Work required: Collect every line in the records below that contains the word "computer".

Data extracts:
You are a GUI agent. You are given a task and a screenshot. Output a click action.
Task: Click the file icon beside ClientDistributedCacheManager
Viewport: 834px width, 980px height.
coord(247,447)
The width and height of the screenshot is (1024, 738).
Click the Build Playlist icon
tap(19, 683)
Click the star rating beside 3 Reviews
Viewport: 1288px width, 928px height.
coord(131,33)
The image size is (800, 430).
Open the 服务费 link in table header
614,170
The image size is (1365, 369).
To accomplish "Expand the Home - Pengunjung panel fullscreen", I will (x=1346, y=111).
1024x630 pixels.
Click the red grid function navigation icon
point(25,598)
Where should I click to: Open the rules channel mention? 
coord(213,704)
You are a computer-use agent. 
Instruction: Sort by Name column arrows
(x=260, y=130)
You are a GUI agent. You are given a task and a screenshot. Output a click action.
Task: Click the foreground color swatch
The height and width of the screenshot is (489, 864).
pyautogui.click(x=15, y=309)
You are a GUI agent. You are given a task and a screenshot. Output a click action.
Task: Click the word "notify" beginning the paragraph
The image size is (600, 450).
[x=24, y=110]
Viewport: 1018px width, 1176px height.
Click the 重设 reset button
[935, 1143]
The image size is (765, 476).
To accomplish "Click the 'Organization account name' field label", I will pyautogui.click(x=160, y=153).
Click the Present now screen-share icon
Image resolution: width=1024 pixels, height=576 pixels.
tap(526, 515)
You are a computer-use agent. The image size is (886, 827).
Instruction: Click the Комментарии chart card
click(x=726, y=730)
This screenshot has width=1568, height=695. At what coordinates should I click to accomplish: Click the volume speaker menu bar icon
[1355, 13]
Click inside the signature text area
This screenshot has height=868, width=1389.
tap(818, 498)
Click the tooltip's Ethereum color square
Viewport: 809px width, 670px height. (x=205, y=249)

Exercise answer:
You are a computer-use agent. 
You are a computer-use agent. The image size is (886, 827).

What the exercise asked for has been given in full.